• **Assigned task**: Count lines with "Expand" below; give only the number.

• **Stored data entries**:
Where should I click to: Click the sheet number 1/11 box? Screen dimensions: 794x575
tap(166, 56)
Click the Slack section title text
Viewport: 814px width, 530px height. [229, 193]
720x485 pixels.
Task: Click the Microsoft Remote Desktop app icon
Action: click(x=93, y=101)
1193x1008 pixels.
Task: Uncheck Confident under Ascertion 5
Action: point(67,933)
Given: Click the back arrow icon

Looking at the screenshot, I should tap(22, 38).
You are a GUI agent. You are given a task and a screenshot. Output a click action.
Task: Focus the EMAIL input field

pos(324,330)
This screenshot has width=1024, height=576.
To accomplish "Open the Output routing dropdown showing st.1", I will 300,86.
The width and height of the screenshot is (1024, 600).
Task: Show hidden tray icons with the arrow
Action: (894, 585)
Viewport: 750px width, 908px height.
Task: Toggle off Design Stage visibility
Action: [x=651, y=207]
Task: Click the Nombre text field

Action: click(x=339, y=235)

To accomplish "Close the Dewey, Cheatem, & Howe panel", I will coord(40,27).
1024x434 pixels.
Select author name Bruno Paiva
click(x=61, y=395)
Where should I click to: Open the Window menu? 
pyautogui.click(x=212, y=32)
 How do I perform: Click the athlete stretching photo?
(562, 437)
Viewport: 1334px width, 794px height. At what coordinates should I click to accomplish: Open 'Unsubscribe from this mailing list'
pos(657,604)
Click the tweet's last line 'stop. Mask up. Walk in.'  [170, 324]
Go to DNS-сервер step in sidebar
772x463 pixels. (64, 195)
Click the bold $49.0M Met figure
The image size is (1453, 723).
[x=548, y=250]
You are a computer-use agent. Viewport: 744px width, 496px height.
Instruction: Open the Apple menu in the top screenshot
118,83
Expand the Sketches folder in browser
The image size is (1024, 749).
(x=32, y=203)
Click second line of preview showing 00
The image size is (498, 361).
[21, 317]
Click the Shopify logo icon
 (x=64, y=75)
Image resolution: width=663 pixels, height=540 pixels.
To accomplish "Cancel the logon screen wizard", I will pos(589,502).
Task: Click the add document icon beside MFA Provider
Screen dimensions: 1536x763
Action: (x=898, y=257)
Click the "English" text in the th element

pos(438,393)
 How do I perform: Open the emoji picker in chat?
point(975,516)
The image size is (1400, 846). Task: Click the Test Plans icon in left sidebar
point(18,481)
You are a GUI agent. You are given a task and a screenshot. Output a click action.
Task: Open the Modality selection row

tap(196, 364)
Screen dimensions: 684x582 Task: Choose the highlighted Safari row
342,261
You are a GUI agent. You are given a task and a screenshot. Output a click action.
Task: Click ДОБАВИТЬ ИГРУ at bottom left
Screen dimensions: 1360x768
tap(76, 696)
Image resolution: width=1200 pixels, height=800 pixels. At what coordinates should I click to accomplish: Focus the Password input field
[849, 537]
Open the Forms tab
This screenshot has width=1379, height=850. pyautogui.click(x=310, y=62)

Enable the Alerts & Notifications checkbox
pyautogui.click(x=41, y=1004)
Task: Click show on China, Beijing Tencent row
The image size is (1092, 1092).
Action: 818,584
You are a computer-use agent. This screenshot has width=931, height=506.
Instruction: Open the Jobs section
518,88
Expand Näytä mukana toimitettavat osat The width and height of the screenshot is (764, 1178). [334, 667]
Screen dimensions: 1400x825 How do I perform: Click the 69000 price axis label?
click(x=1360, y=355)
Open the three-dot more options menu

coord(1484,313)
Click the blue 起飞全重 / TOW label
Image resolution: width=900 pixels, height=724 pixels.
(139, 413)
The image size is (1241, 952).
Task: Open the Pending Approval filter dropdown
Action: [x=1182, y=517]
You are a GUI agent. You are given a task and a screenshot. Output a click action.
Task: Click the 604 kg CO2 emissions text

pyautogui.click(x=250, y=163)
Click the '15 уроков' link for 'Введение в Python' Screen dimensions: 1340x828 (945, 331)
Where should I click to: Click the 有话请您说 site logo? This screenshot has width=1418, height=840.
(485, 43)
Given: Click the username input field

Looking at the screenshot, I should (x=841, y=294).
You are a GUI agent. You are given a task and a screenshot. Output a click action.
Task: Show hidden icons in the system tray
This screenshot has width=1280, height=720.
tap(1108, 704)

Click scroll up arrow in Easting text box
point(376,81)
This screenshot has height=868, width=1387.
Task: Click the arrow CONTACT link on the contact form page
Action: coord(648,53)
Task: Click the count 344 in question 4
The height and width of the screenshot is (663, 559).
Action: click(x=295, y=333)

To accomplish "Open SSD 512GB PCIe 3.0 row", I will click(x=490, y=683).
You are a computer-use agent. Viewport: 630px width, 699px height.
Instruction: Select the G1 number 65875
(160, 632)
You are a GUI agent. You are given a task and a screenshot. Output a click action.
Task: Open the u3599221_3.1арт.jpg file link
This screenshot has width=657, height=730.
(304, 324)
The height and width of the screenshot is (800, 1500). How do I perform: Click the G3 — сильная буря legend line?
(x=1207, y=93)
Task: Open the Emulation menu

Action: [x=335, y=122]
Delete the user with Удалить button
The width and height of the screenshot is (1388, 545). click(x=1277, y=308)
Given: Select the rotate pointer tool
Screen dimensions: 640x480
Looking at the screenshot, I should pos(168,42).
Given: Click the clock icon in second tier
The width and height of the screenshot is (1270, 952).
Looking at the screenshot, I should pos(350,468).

• **Response area**: 2